Search the entries below for "computer", and copy each line where it appears.

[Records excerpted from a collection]
Start of Block
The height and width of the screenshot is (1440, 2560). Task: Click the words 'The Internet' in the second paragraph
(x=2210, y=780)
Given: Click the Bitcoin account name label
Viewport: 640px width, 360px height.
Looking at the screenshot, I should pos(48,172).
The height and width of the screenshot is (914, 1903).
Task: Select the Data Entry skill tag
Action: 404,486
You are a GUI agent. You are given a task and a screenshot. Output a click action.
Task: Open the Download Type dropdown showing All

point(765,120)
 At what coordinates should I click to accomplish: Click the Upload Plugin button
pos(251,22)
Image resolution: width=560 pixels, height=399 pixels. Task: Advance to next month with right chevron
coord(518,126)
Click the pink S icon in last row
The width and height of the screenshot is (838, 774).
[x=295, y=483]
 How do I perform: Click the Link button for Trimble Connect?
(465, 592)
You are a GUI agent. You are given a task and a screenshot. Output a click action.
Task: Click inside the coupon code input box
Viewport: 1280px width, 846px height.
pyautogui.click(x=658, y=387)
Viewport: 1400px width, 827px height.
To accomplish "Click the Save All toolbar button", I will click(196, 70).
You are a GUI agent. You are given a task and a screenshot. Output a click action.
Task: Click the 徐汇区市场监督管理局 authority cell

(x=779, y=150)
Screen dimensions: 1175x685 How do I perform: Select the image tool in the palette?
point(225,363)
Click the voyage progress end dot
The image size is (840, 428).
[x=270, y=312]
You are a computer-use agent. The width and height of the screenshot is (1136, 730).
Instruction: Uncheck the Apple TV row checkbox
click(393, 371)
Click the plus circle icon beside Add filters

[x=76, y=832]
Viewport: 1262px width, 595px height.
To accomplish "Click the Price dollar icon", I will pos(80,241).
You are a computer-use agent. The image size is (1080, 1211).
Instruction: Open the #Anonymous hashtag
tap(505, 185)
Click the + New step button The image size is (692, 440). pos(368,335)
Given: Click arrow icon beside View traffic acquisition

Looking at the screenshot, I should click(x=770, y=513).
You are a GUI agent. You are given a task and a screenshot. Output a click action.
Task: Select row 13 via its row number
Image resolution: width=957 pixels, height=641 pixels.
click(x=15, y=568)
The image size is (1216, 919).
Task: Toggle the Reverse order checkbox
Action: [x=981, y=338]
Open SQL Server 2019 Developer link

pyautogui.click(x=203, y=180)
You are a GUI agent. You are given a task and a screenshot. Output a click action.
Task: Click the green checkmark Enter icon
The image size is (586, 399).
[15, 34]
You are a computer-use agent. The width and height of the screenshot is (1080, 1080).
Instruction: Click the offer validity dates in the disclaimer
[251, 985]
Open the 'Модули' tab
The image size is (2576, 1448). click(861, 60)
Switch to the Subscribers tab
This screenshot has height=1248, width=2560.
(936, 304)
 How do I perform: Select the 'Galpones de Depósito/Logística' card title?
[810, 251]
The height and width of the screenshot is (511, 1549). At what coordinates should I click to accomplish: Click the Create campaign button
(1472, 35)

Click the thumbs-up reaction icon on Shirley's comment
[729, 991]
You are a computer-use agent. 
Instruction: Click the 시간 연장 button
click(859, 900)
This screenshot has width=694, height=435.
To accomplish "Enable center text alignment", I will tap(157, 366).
End of Block
§ Response:
You are a computer-use agent. The width and height of the screenshot is (1136, 730).
You are a computer-use agent. The image size is (1080, 1211).
You are a computer-use agent. The width and height of the screenshot is (1080, 1080).
You are a computer-use agent. 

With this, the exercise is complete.